The use of BrdU in drinking water allowed the direct identification of T cells that had proliferated in vivo at different time intervals after infection. The results support data from other investigators who used tetramer staining10 or adoptive transfer systems23 to analyse the expansion of T cells after primary and secondary Listeria infection. All methods show a vigorous expansion of T cells at 5–7 days after infection, which the BrdU staining here has shown to include a considerable component of proliferation. Recent data suggests that the expansion of CD8+ T cells during Listeria infection is programmed by initial antigenic stimulus and is independent of persisting infection.24 The fact that expansion of CD4+ T cells here parallels the expansion of CD8+ T cells suggests the same may apply to this subpopulation. Interestingly, it has recently been shown that proliferation of T cells is not necessarily required for their activation, despite the long held assumption that the two are mechanistically linked.25 These results show that the two at least run in parallel. The CD62Llo cells showed very similar kinetics of proliferation to the whole T-cell population. The CD62Lhi population contained fewer proliferating cells, although a small peak in proliferation of these cells mirrored the peak in proliferation in the CD62Llo population. This could be due to the expression of CD62L by activated cells as previously described for CD8+ T cells in other systems.26 Specific CD62Lhi CD8+ T cells have been identified by tetramer staining in secondary Listeria infection.27 Alternatively, they could be cells that have recently emigrated from the thymus. A comparison of thymectomized and intact mice, infected with Listeria would be required to rigorously test this hypothesis. However, Tough and Sprent have shown that recent emigrants which had proliferated in the thymus showed lower intensity of staining with BrdU compared with activated cells that had proliferated in the periphery16 and we did not see any lesser intensity when comparing BrdU staining of CD62Llo and CD62Lhi populations.

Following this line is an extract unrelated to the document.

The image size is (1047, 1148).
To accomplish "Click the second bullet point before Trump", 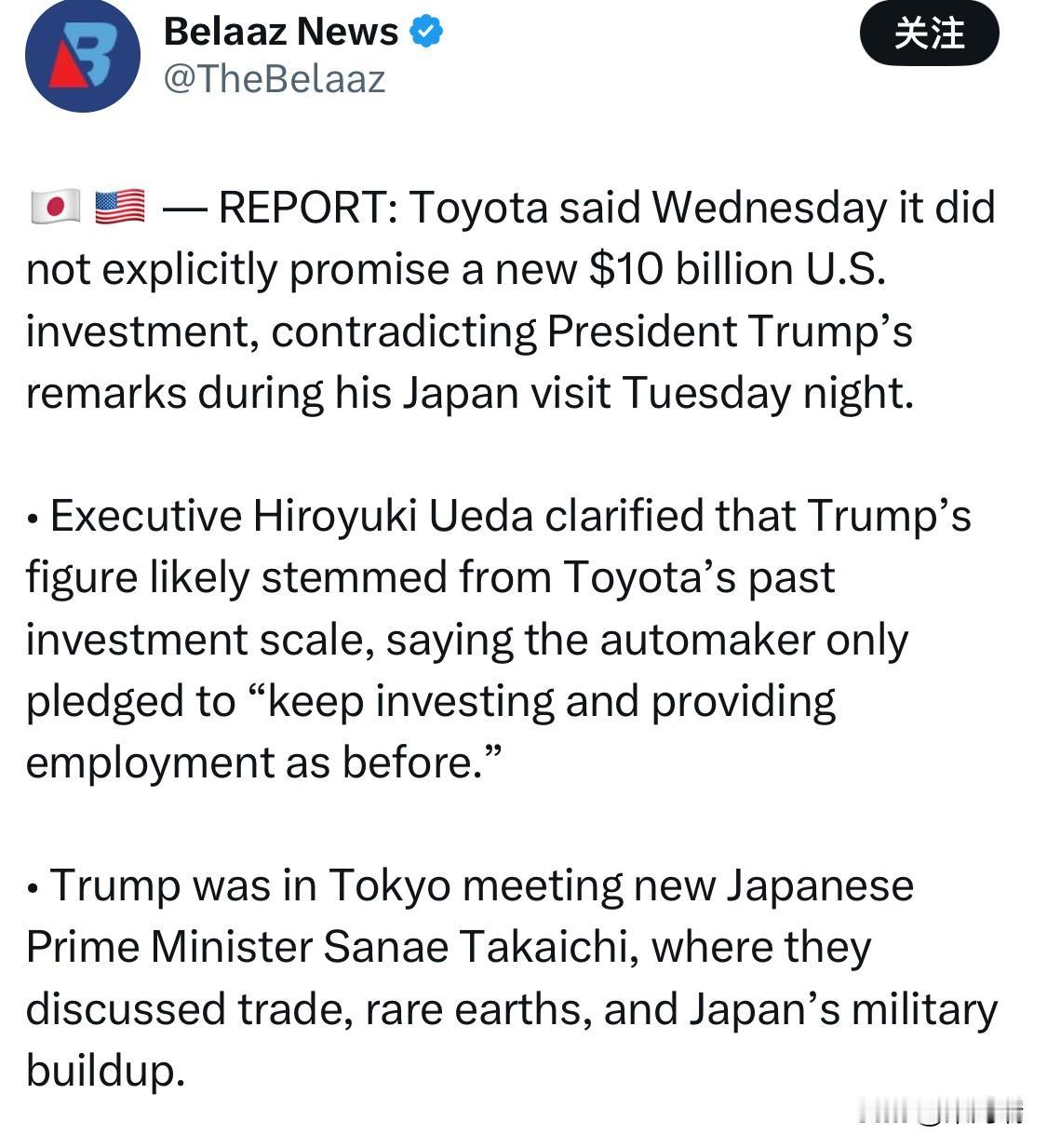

Apoptosis of T cells became evident 2 days after infection. This early apoptosis was observed by Merrick et al.15 and used to explain the depletion of T cells observed early in infection.5,6 Whether this time-point represents a distinct phase of apoptosis particularly related to that early depletion, or whether it is the precursor of the later apoptosis observed here is not clear. Like activation marker expression and proliferation, apoptosis peaked 7 days after infection. It is not surprising that apoptosis occurred preferentially, although not entirely, amongst the population of T cells that had previously proliferated, since a similar relationship has been found in a number of systems12,13,28,29. In particular, Renno et al.14 showed that apoptosis in a superantigen-driven system occurred mainly amongst T cells which had divided four or more times. Our method of identifying apoptotic, dividing cells involved staining with anti-CD4 or anti-CD8 plus annexin V and anti-BrdU. Annexin V identifies both early apoptotic and dead cells, the latter usually being ruled out by 7-AAD or similar vital staining.18 However, with already three colours, there was no opportunity to do this. Instead, dead cells were removed at the beginning of the assay by centrifugation through Ficoll-Histopaque. Using this approach, we find that dead cells make only a minor contribution to the populations staining with annexin V. After purification of control cell preparations in this manner only 5–8% of annexin V+ cells stain with 7-AAD, a fraction which is undetectable in practice.
The relationship of apoptosis and cells bearing an activation marker was less clear cut. For the CD4+ T cells, apoptosis during Listeria infection occurred more or less equally amongst the CD62Llo and CD62Lhi populations, representing approximately 25% of each. For CD8+ T cells, apoptosis occurred preferentially amongst the CD62L− population, but even at its peak represented only 24% of CD62Llo and 15% of CD62Lhi. Given the clear-cut relationship of apoptosis with proliferation and proliferation with CD62L regulation, this at first sight appears anomalous. However, it may well be that the subpopulation of CD62Lhi cells which had proliferated (25% of all T cells) accounted for the excess numbers of CD62Lhi cells undergoing apoptosis. In terms of absolute numbers, the majority of apoptotic CD4+ and CD8+ T cells were CD62Llo, as these represented the majority of T cells.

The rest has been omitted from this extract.